-- start of EXERCISE INPUT --

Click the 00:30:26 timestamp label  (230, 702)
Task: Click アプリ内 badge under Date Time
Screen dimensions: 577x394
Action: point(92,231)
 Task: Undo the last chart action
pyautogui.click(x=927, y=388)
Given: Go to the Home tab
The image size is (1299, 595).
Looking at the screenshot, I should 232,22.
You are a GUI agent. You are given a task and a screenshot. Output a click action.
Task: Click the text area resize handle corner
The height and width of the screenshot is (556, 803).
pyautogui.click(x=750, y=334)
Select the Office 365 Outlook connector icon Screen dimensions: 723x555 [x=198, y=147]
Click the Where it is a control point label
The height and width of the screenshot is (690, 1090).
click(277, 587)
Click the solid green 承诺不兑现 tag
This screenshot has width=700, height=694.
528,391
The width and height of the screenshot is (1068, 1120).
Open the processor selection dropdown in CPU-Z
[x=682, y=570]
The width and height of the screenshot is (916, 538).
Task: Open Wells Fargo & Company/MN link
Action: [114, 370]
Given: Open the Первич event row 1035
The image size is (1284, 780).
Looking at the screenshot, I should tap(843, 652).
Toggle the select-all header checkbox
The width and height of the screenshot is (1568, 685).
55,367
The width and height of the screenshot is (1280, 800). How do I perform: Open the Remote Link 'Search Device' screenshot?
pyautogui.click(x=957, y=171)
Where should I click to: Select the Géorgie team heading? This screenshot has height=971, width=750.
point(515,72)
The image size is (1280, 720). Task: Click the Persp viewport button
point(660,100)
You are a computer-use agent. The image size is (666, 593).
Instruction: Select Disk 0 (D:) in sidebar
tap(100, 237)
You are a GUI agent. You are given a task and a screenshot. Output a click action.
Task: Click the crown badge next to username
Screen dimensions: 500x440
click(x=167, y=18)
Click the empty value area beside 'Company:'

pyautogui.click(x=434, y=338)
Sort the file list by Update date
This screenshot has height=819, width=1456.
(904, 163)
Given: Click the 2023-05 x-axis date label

-- end of EXERCISE INPUT --

* **PROBLEM TO SOLVE**
Render every line of the records above as a Markdown table with two columns, No. and Entry, giving each row a sequential number and omitting blank lines.

* **WRITTEN RESPONSE**
| No. | Entry |
|---|---|
| 1 | Click the 00:30:26 timestamp label  (230, 702) |
| 2 | Task: Click アプリ内 badge under Date Time |
| 3 | Screen dimensions: 577x394 |
| 4 | Action: point(92,231) |
| 5 |  Task: Undo the last chart action |
| 6 | pyautogui.click(x=927, y=388) |
| 7 | Given: Go to the Home tab |
| 8 | The image size is (1299, 595). |
| 9 | Looking at the screenshot, I should 232,22. |
| 10 | You are a GUI agent. You are given a task and a screenshot. Output a click action. |
| 11 | Task: Click the text area resize handle corner |
| 12 | The height and width of the screenshot is (556, 803). |
| 13 | pyautogui.click(x=750, y=334) |
| 14 | Select the Office 365 Outlook connector icon Screen dimensions: 723x555 [x=198, y=147] |
| 15 | Click the Where it is a control point label |
| 16 | The height and width of the screenshot is (690, 1090). |
| 17 | click(277, 587) |
| 18 | Click the solid green 承诺不兑现 tag |
| 19 | This screenshot has width=700, height=694. |
| 20 | 528,391 |
| 21 | The width and height of the screenshot is (1068, 1120). |
| 22 | Open the processor selection dropdown in CPU-Z |
| 23 | [x=682, y=570] |
| 24 | The width and height of the screenshot is (916, 538). |
| 25 | Task: Open Wells Fargo & Company/MN link |
| 26 | Action: [114, 370] |
| 27 | Given: Open the Первич event row 1035 |
| 28 | The image size is (1284, 780). |
| 29 | Looking at the screenshot, I should tap(843, 652). |
| 30 | Toggle the select-all header checkbox |
| 31 | The width and height of the screenshot is (1568, 685). |
| 32 | 55,367 |
| 33 | The width and height of the screenshot is (1280, 800). How do I perform: Open the Remote Link 'Search Device' screenshot? |
| 34 | pyautogui.click(x=957, y=171) |
| 35 | Where should I click to: Select the Géorgie team heading? This screenshot has height=971, width=750. |
| 36 | point(515,72) |
| 37 | The image size is (1280, 720). Task: Click the Persp viewport button |
| 38 | point(660,100) |
| 39 | You are a computer-use agent. The image size is (666, 593). |
| 40 | Instruction: Select Disk 0 (D:) in sidebar |
| 41 | tap(100, 237) |
| 42 | You are a GUI agent. You are given a task and a screenshot. Output a click action. |
| 43 | Task: Click the crown badge next to username |
| 44 | Screen dimensions: 500x440 |
| 45 | click(x=167, y=18) |
| 46 | Click the empty value area beside 'Company:' |
| 47 | pyautogui.click(x=434, y=338) |
| 48 | Sort the file list by Update date |
| 49 | This screenshot has height=819, width=1456. |
| 50 | (904, 163) |
| 51 | Given: Click the 2023-05 x-axis date label |